When a pod is created, the kubelet reads the network configuration file and identifies the CNI plugin specified in the file. The kubelet then loads the CNI plugin and invokes its “ADD” command with the Pod’s network configuration parameters. The CNI plugin takes over and creates a network namespace, configures the network interface, and sets up routing and firewall rules based on the configuration parameters provided by the kubelet. The kubelet saves the actual network configuration parameters used by the CNI plugin in a file in the Pod’s network namespace, located in the /var/run/netns/ directory on the node.

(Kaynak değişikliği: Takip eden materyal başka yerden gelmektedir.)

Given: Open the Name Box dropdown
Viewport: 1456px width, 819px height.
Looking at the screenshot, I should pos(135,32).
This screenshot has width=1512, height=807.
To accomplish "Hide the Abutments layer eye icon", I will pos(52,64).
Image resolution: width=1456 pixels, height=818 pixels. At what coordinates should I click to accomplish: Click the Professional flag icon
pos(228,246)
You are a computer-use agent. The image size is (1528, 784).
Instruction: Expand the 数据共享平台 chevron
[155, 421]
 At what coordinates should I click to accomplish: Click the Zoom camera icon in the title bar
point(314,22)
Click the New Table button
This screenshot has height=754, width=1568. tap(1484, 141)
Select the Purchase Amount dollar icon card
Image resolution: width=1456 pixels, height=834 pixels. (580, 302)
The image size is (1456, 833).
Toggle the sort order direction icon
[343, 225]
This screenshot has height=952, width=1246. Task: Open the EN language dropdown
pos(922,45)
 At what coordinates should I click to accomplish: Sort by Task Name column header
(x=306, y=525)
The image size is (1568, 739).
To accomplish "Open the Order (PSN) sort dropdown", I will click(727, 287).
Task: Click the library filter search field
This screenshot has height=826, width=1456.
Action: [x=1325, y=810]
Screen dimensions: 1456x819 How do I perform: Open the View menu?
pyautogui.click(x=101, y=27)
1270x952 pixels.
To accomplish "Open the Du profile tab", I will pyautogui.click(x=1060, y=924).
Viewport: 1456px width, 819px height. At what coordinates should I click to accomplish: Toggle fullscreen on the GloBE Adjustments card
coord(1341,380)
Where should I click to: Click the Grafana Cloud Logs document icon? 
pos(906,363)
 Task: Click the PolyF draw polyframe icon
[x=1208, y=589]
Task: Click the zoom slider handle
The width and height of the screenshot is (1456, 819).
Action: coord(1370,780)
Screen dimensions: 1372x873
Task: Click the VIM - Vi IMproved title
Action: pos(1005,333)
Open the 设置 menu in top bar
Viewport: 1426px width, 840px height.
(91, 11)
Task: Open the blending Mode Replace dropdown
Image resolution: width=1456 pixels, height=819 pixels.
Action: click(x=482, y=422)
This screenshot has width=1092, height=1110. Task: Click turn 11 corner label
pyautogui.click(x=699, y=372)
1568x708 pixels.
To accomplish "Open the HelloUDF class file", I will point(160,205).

Finally, the kubelet notifies the container runtime, such as Docker, that the network is ready for the Pod to start.

/etc/cni/net.d/ Dizini

network configuration file dosyaları bu dizindedir. Yani Pod'un kullanmasını istediğimiz eklentiler bu dizinde tanımlanır

Örnek 

Şöyle yaparız. Burada bridge CNI eklentisi kullanılıyor

{
    "cniVersion": "0.3.1",
    "name": "mynet",
    "type": "bridge",
    "bridge": "mybridge",
    "isGateway": true,
    "ipMasq": true,
    "ipam": {
        "type": "host-local",
        "subnet": "10.244.0.0/16",
        "routes": [
            { "dst": "0.0.0.0/0" }
        ]
    }
}   

Açıklaması şöyle

cniVersion: The version of the CNI specification that the configuration file adheres to.

name: A name that uniquely identifies the network configuration.

type: The type of the network plugin to use.

bridge: The name of the bridge device to create.

isGateway: A boolean value that specifies whether the bridge device should be used as the default gateway for containers.

ipMasq: A boolean value that specifies whether to enable IP masquerading for traffic leaving the network.

ipam: The IP address management plugin to use. In this example, it is set to "host-local". This plugin assigns IP addresses to containers based on the network namespace where the container is created.

subnet: The subnet from which to allocate IP addresses.

routes: The routing table entries to add to the container's network namespace.